2.3. Prevalence by Gender

Several studies have reported that there is a higher prevalence of oral HPV infection and its high-risk types in men as compared to women, in both HPV-related subsites and all anatomical sites studied. This prevalence has increased from 3 to 5 times, being this information consistent with the higher incidence of HNC in the male gender compared to the female. The tendency to affect the male sex could be explained by biological differences or behaviors associated with sexual practices [2, 13]. A 2016 review concluded that within the demographic profile, patients with HPV-related OSCC are mostly male [16]. Likewise, in a study conducted in Brazil, there was a higher incidence in the male gender, in both HPV-related and unrelated sites. However, a study contradicts the above, showing that women younger than 39 years were three times more affected in HPV-related subsites than men (F: 18% versus M: 5.8%) [11].

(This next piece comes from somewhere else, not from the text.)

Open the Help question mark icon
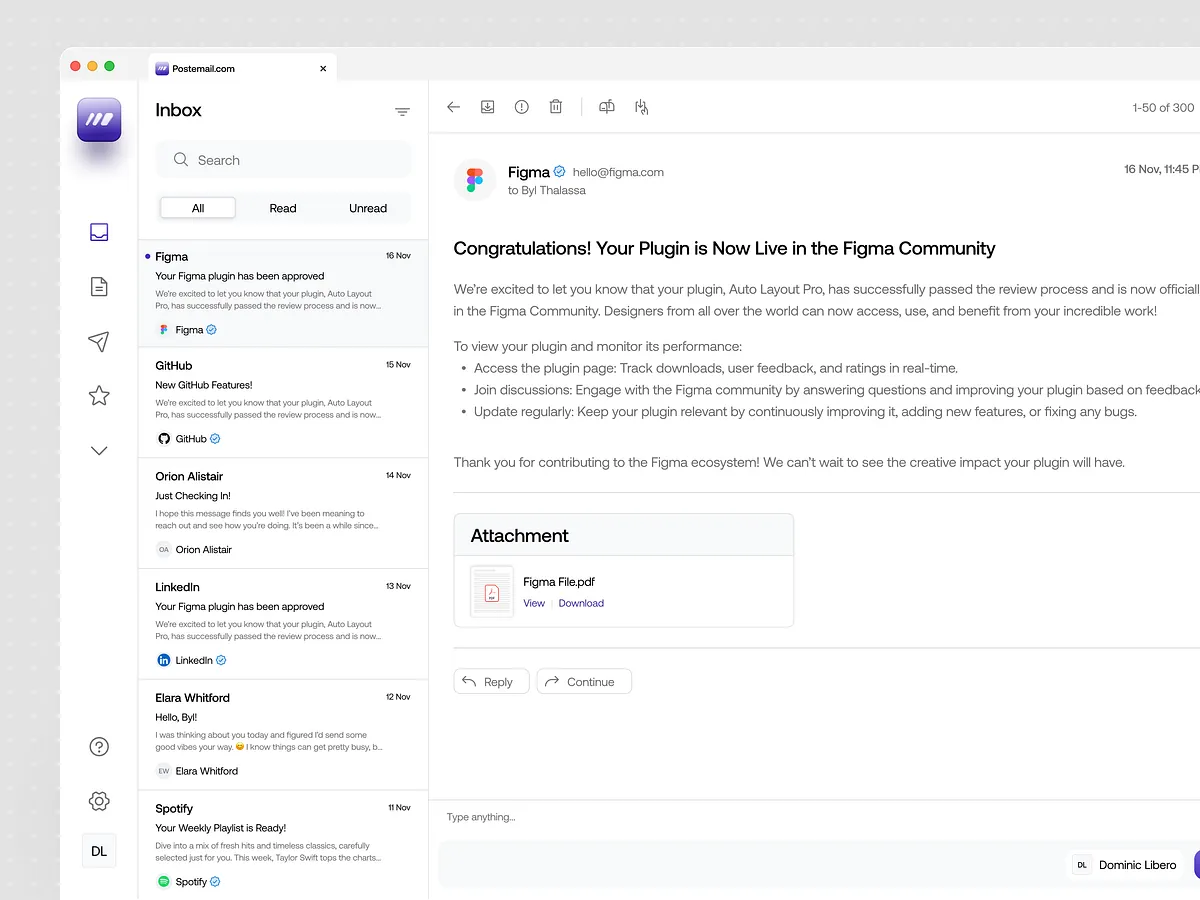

2.4. Mechanism of Oral HPV Infection and Carcinogenesis

HPV infection initiates in the basal stratum of the epithelium, where capsid proteins (L1) come into contact with cell surface receptors. For the HPV to access, it needs a disruption or trauma in the tissue; otherwise, if the epithelium remains undamaged, the virus will be unable to reach its site of action [4]. The oral cavity and oropharynx are ideal sites for infection since they are areas prone to suffer microtrauma during normal physiological activities. Together with orogenital sexual intercourse with carriers, this proclivity makes these regions target sites for repeated attacks by the virus [4].

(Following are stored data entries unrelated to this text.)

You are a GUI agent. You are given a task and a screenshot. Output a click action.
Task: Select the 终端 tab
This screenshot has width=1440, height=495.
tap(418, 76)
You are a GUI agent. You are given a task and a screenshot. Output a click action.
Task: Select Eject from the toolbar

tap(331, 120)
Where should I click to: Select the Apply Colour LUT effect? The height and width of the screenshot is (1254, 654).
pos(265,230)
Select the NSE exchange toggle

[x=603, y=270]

Once the virus encounters a target cell, the viral DNA reaches the nucleus, where it can remain in an episomal state or enter a state of active transcription (Figure 1). HPV does not encode proteins that carry out the transcription of its genome; therefore, it depends on the mitosis and replication machinery of the host cell to carry it out. Among the carcinogenic mechanisms used by HPV to achieve cell transformation, the viral proteins E6 and E7 are described as responsible for the malignization process, which will be explained below [4].

Figure 1

Mechanism of oral infection and carcinogenesis of HPV. In the presence of microtrauma of the basal epithelium of the host cell, HPV enters through interaction between the L1 proteins of its capsid and cell surface receptors. It is then incorporated into the cell nucleus where it can either remain in an episomal state or undergo DNA integration. E6 and E7 proteins inhibit tumor suppression.

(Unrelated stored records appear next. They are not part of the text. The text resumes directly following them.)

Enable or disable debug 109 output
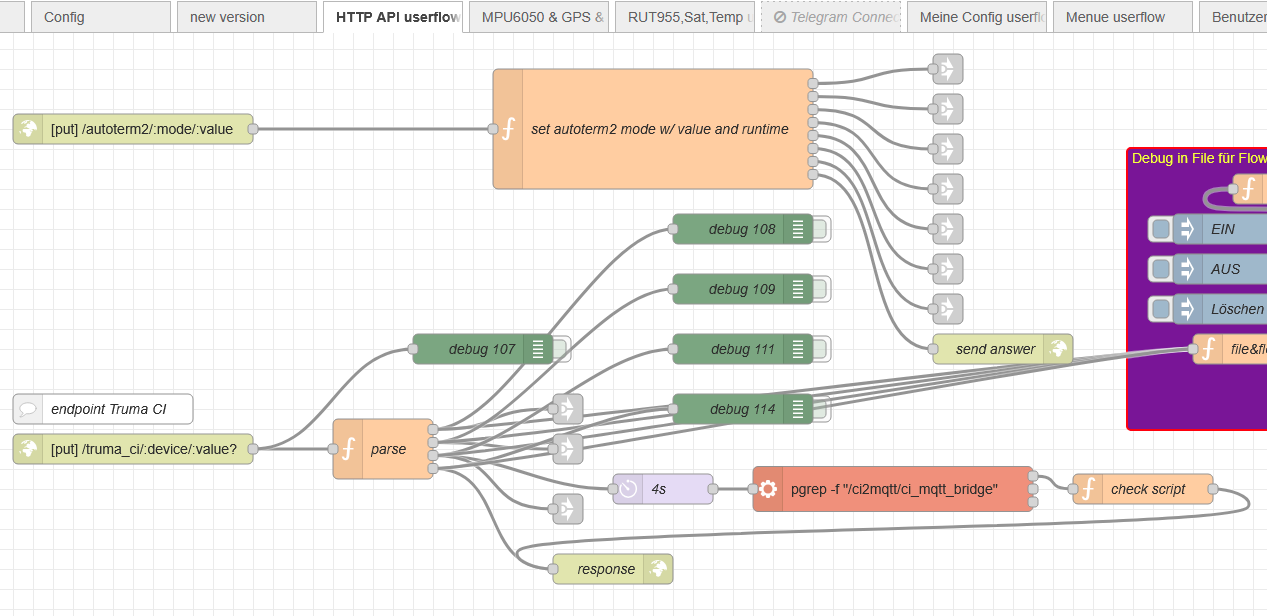Screen dimensions: 1267x616 coord(821,289)
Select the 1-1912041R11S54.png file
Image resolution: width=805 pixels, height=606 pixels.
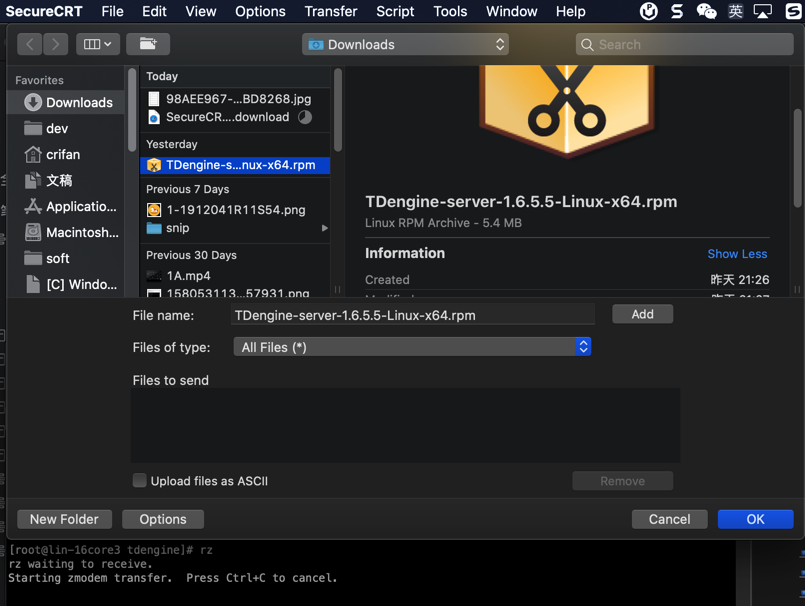[x=235, y=210]
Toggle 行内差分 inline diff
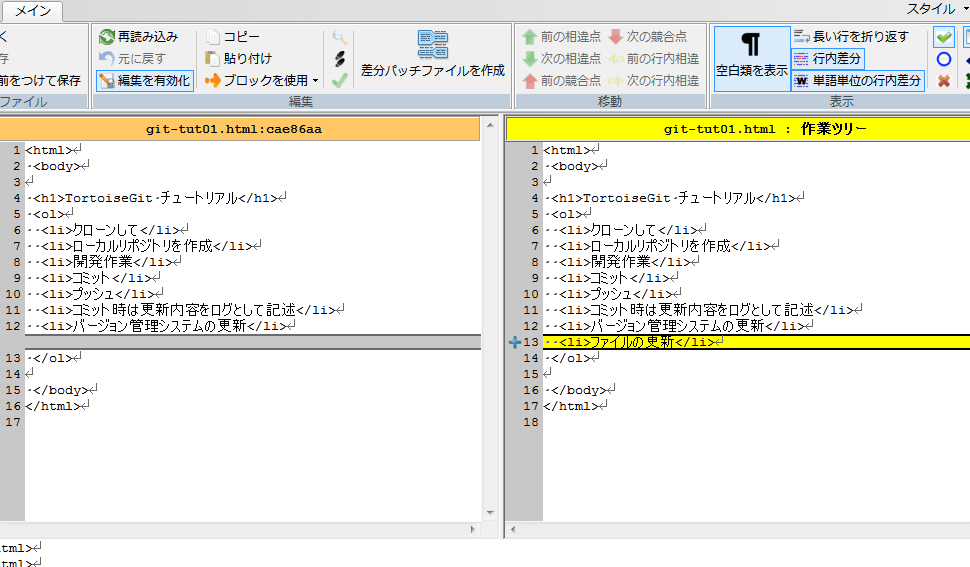Screen dimensions: 970x567 pyautogui.click(x=828, y=59)
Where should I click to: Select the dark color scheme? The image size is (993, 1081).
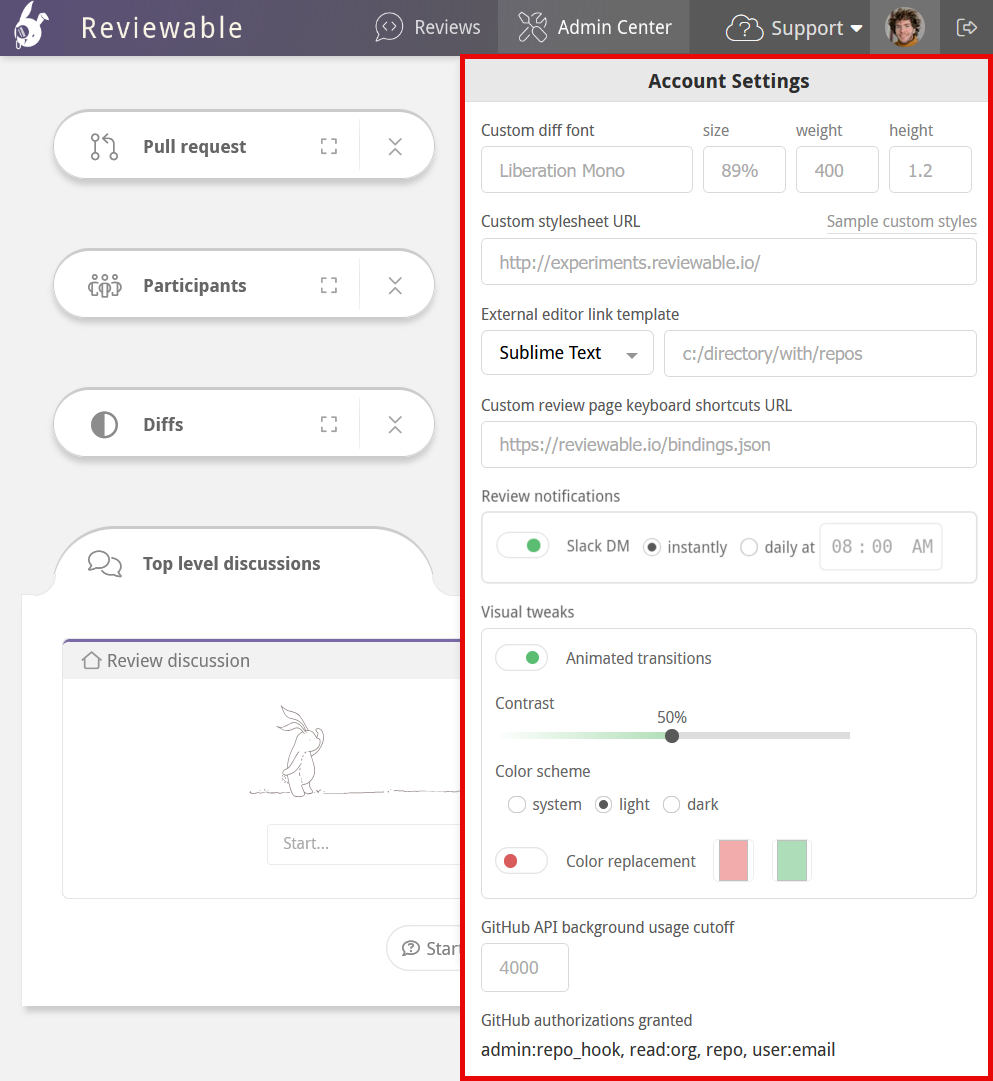(x=671, y=804)
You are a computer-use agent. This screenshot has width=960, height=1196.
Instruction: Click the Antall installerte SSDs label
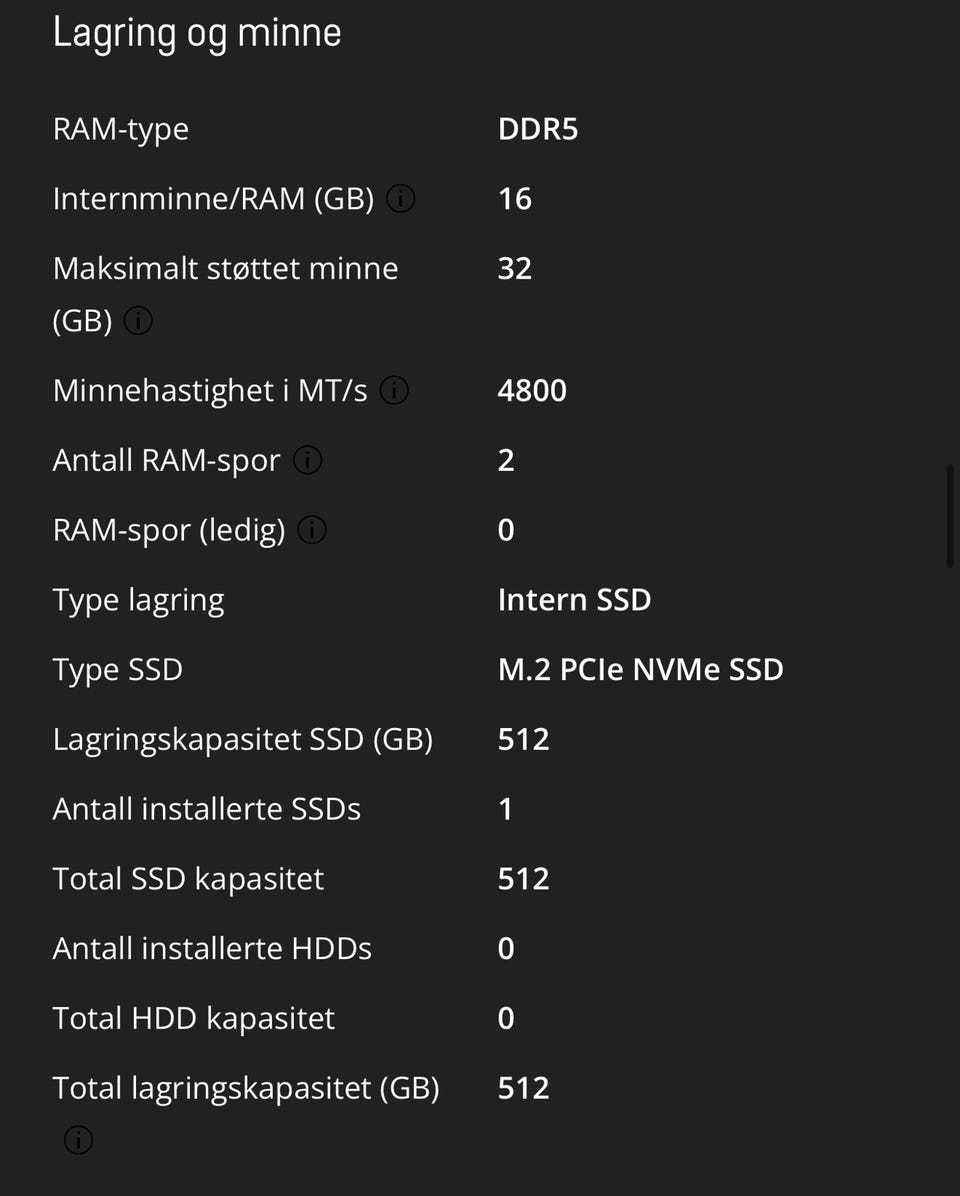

One of the mechanisms by which HPV causes cancer is the oncoproteins E6 and E7 of the virus, which inhibit tumor suppressor proteins p53 and retinoblastoma proteins (pRb). In particular, the E6 gene induces the degradation of the p53 protein by interacting with its associated protein (E6AP). On the other hand, E7 binds to pRb and disrupts its binding to genes that encode a group of transcription factors (E2F). Therefore, if E7 inactivates pRb, the latter will not be able to perform its function and prevent the excessive cell growth that takes place in tumors, consequently increasing the susceptibility of the individual to develop cancer. Cell cycle dysregulation caused by HPV infection can lead to the accumulation of DNA damage, thus promoting carcinogenesis [2, 14].

In the mechanism mentioned above, the infected daughter cell abandons the basement membrane where it would leave the cell cycle and cease its DNA replication, but the E6 and E7 proteins play their role, thus preventing the cell from entering a state of genetic nonreplication. Both proteins combine their activities to create a phase of the cell cycle, called pseudo-S, in which the synthesis of genetic material occurs [24]. By inactivating p53, E6 fails to activate p21, which results in a blockage of specific enzymes, causing the release of the transcriptional factor E2F through the phosphorylation of pRb. The latter acts as an oncogene stimulating the transition from G1 to the S phase. It is worth mentioning that under normal conditions pRb should bind to and stop the E2F transcriptional factor [2].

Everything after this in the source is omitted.